- _PROBLEM REQUIREMENTS_: Nothing outside the range is wanted. Repeat exactly the lines below from the one with "The height and width of the screenshot is (471, 935)." through the one with "Toggle Bicycle as correct answer".

Collected data entries:
Segment Open

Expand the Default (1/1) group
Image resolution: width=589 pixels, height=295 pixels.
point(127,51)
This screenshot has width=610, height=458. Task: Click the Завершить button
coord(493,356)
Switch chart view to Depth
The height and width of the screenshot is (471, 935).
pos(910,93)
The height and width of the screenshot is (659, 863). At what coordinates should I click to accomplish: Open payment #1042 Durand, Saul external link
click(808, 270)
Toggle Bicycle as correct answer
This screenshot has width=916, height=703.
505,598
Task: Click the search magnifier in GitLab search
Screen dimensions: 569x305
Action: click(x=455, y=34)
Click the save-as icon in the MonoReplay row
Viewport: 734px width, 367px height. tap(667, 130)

Segment Closed
Segment Open

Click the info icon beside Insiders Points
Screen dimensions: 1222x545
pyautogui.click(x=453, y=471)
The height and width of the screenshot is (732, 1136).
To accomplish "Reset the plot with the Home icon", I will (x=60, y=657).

Segment Closed

- _RESPONSE_:
The height and width of the screenshot is (471, 935).
pos(910,93)
The height and width of the screenshot is (659, 863). At what coordinates should I click to accomplish: Open payment #1042 Durand, Saul external link
click(808, 270)
Toggle Bicycle as correct answer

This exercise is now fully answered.